I’ve just learned the hard way how a single terraform apply -auto-approve can nuke a live database when the configuration is booby-trapped.
What I ran
terraform apply \
-var-file="workspace-configs/production.tfvars.json" \
-auto-approve
production.tfvars.json:
{
"ecs_desired_api_instances_count": 1,
"ecs_api_cpu": 512,
"ecs_api_memory": 1024,
"ecs_api_capacity_provider": "FARGATE_SPOT",
"ecr_backend_api_max_images_count": 10,
"mysql_max_connections": 500,
"mysql_instance_class": "db.t3.small",
"sns_notification_admin_emails": [...]
}
What happened
- The plan showed “2 to destroy”, including
module.mysql.aws_db_instance.mysql.
- Because the previous dev never declared the variables above, Terraform spat out the usual “Value for undeclared variable” warnings.
- Worse, there were no
lifecycle { prevent_destroy = true } guards anywhere, and every workspace (dev, staging, prod) shares the same S3 backend key, so the state file treated prod as a fresh install.
- With
-auto-approve in place the apply went straight ahead, deleted the existing db.t3.small MySQL instance, then failed trying to recreate it (control-character error in the password) – effectively wiping prod.
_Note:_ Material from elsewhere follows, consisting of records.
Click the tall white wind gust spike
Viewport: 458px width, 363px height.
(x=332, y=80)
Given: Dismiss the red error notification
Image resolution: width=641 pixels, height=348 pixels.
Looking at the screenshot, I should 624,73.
- S3 bucket deletions also failed because they weren’t empty, but the damage to RDS was done.
What I’ve checked so far
- Automated backups: apparently retention was set to 0 days, so all automated backups vanished the moment the instance was deleted.
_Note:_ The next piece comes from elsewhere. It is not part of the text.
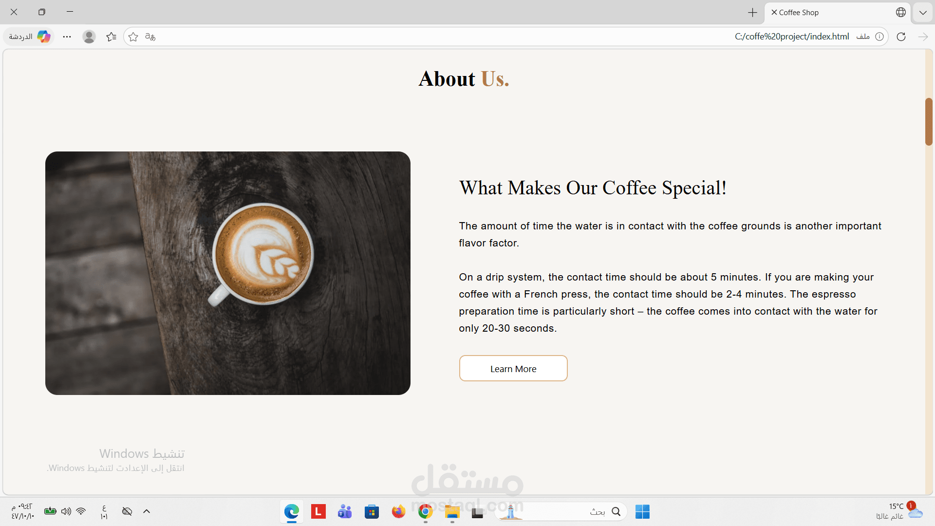Open Google Chrome from taskbar
935x526 pixels.
click(425, 511)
- Point-in-time restore: impossible without automated backups.
- Manual snapshots: the only one we have is from 6 March 2025 – that snapshot restored fine, but leaves four months of missing data.
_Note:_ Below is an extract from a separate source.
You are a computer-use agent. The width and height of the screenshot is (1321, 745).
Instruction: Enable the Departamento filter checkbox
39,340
- AWS Support: I’m talking directly with personal contacts, but no ticket yet.
The “trap” left in Terraform
- Undeclared variables in the workspace file triggered only warnings, not errors, so the apply continued.
- Single remote state key (
devops-rha-tf-state/terraform.tfstate) means each workspace can clobber the others.
- No
prevent_destroy on RDS, S3, etc. – nothing blocked the destroy plan.
-auto-approve was baked into every deploy script.
- Skip-final-snapshot is hard-coded for RDS destroys; deleting the instance removes all automated backups immediately.
Question to the community
Aside from the solitary March manual snapshot, is there any AWS-side magic that can resurrect data from a just-deleted RDS instance when:
- automated backups were disabled, and
- no final snapshot was taken (because
skip-final-snapshot was true)?
I’m aware of the grim answers on older threads, but I’d be grateful for confirmation from anyone who has pulled off a successful recovery via Support in similar conditions.
What I’ll fix whatever the outcome
- Split state per environment, enable versioning on the state bucket.
- Add
prevent_destroy to all prod resources.
- Re-enable automated backups with ≥7-day retention, daily manual snapshot.
- Remove
-auto-approve from all CI scripts.
Any insight or last-ditch ideas are hugely appreciated – thanks in advance.